Henry next argues that it was an abuse of discretion
for the trial court to include the word “may” in its punitive
damages instruction instead of the word “shall.”
We disagree.
The instruction in question reads as follows:
If you have answered ‘YES’ to the question
on Instruction No. 2 and ‘NO’ to the
question on Instruction No. 3 you may, in
your discretion, award to the Plaintiff as
punitive damages such sum, if any, as you
believe will punish the Defendant for its
conduct and discourage such conduct in the
future.
While we question whether this issue is even properly reviewable
given that the jury did not ever reach the issue of punitive
damages in its determination, we nevertheless consider it
because it is easily resolvable.
While it is true that the Kentucky Whistleblower Act
allows for the awarding of punitive damages, see KRS 61.103(2);
KRS 61.990(4); Commonwealth Dept. of Agriculture v.

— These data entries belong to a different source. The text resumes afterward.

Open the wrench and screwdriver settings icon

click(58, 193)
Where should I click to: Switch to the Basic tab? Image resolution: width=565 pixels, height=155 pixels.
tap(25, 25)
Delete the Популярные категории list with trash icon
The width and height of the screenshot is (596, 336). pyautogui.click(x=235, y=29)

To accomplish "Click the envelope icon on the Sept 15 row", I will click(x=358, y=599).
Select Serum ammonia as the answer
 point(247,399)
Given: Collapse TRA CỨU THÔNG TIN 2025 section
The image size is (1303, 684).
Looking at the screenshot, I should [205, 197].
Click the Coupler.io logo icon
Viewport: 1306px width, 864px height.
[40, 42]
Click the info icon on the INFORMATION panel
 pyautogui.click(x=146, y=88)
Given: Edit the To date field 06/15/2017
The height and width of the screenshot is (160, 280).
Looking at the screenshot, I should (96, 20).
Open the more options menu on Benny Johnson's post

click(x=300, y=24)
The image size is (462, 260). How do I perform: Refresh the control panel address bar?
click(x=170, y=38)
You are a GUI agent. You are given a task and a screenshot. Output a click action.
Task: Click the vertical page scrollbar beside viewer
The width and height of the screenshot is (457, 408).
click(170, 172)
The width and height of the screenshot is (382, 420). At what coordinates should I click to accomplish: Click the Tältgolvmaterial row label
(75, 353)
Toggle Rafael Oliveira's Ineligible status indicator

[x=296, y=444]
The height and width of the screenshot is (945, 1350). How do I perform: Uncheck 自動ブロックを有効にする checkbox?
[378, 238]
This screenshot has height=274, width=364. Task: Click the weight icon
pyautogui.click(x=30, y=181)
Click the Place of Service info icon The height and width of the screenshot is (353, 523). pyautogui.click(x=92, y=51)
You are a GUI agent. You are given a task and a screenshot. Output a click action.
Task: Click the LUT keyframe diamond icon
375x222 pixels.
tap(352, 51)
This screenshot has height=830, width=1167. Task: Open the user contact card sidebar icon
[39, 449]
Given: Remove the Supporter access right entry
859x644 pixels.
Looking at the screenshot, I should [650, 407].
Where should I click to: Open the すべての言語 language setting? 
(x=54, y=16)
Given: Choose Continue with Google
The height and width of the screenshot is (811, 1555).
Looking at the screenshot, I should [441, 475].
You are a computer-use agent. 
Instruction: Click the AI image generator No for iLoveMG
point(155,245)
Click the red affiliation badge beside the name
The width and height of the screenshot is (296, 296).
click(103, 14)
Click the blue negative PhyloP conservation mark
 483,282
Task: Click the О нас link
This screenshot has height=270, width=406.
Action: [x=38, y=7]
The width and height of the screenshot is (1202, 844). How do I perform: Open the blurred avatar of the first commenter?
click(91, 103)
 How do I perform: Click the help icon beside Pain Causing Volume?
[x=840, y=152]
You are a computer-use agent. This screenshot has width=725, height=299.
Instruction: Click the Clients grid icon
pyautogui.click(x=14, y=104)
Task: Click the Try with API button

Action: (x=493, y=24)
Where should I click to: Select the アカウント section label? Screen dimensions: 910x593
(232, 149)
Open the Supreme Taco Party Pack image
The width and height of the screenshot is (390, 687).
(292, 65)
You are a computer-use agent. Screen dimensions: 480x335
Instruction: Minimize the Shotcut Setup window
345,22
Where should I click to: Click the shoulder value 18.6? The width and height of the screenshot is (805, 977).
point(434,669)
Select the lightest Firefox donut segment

Vinson, 30
S.W.3d 162, 165 (Ky. 2000), our courts have long held that “[i]t
is the well-settled rule in this and in almost all jurisdictions
that punitive damages are not recoverable as a matter of right,
but that their allowance rests entirely in the discretion of the
jury.”
Hurst v. Southern Ry. Co. in Kentucky, 184 Ky. 684, 212
S.W. 461, 462 (1919) (Citations omitted); see also Wittmer v.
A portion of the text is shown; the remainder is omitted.